В тот же вечер Костя пришел на берег. И когда дед спросил, что и как было за Мечеткой, ничего не сказал. Потому что рассказать было невозможно.
Волга течет молчаливая и недобрая. Степан Михайлович смотрит, верит и не верит: война пришла в Сталинград.
За Бахчевным бугром взлетают и гаснут ракеты, вниз по Волге, должно быть в центре, непрестанно ворочают железные жернова, небо в той стороне вздымается и падает… Небо шатается из стороны в сторону, кидается кверху, и тогда можно видеть ржавый огонь, гребень волжского крутоярья, заводские трубы и смоляные тучи.

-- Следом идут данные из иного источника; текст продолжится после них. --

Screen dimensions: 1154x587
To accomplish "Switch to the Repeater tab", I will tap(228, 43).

Багровый отсвет мгновенно схватывает Волгу, во всю ширь, от берега до берега, привычный глаз старика ловит живую стремнину, рубку затонувшего парохода и людей по пояс в воде у Денежной косы… Катера, лодки… Но гаснет мгновенная вспышка. А нутряной железный грохот не смолкает, остается, оттого шевелятся каменные берега, лесные гривы и песчаные отмели.

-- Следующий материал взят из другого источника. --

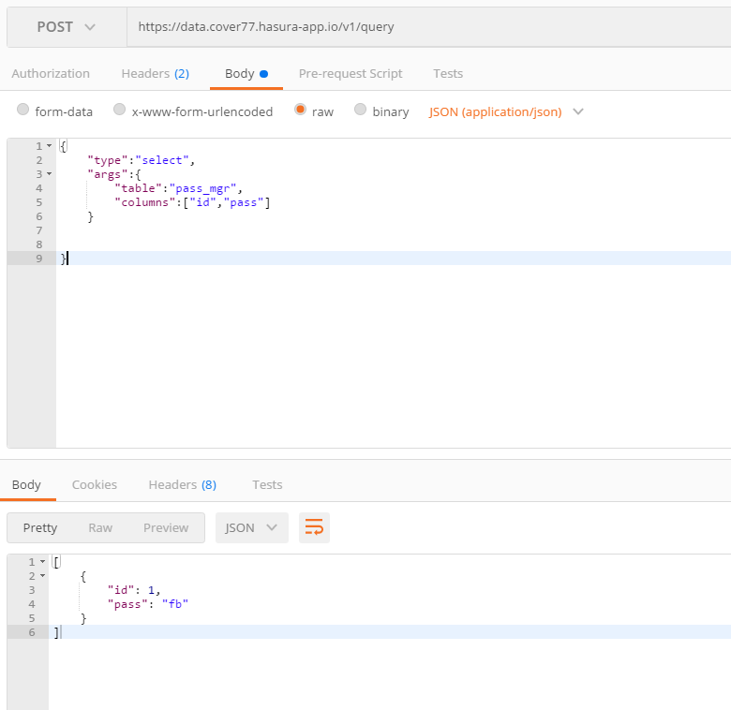Open the response Cookies tab
This screenshot has width=731, height=710.
(x=95, y=484)
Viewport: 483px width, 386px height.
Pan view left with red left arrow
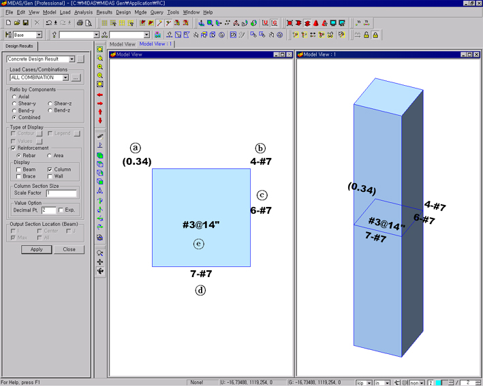pos(100,95)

Солдаты бегают, таскают снаряды без роздыха, без лишних баек; только изругается какой-нибудь да выкликнет фамилию сердитый, начальственный голос.
Скорей, скорей!..
На правом берегу, в центральной части города, кипит и клокочет, старику Добрынину кажется — бой подходит к воде, вот-вот перекатится на левый берег, захлестнет Красную слободу…
Поднялся на корме, большой, неуклюжий, бородатый.
— Го-тово! — взмахнул рукой — рубанул сверху вниз: — Стой!
Над головой, в безлунной вышине, — самолет. Слышно — заходит широким кругом, снижается… Сейчас, вот сейчас повесит «фонарь»…
— Якорь! Костя, якорь!..
Солдат с ящиком остановился по колено в воде, и на берегу остановились, и в кустах белотала затихло. Вода, что слабенько плескалась в борт, как будто залегла… Словно все затаило дыхание, напряглось в ожидании.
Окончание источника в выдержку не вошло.